For its part, the CDC came into the pandemic with data systems that were not designed to gather and process the kind of fast, high-resolution data that people wanted. The demand for data went way beyond what the public health system had encountered before.
There were a number of ways the CDC tried to compensate. In April 2020, the agency began working with the Association of Public Health Laboratories to create the COVID-19 Electronic Laboratory Reporting Program (CELR), which would eventually collected COVID-19 testing data from every state. It took a little more than a year for the federal government to onboard all the states to that system.
But the agency’s existing systems just weren’t working that well. The agency was struggling to keep track of testing and case rates across the country. It was moving so slowly with its hospital data that eventually the agency that oversees them, HHS, took over gathering those stats.
The agency also eventually released its own data tracker but there continued to be problems with the data and large discrepancies between their testing numbers and state numbers.

Given information:
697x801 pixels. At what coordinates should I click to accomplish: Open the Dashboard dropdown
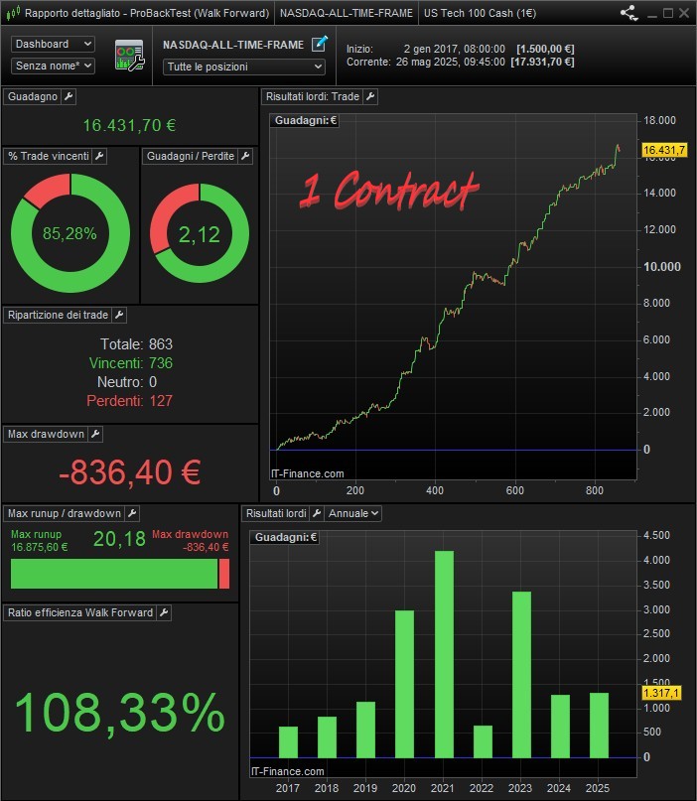click(x=54, y=45)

To do: Pick up the text about the CDC's pandemic data systems after its final sentence and carry it forward.

Expected answer:
Ending the COVID Tracking Project
About a year into the pandemic, as the Biden administration was coming into office and as vaccinations were rolling out, the founders of the COVID Tracking Project made the decision to end their work. They’d never intended the CTP to be a long-term project.
As federal data continued to improve, they also wanted members of the public, journalists, and policymakers to turn back to the government for that information. “We did not think that the public health data in widest distribution for the United States in the COVID pandemic should come from volunteer labor,” says Kissane.
But some of the Biden administration’s promises have not yet materialized. The “pandemic dashboard” that COVID Tracking Project members advised on has not yet been built. And communication around data — its meanings and its limitations — remains lacking. “Data can’t talk. Data can’t explain itself,” says Kissane.
“The data has to be contextualized and explained and that’s still largely not happening.
Fixing the System
While there were some improvements made to our public health surveillance systems during the pandemic, we are still nowhere near having the systems we will need the next time a pandemic happens.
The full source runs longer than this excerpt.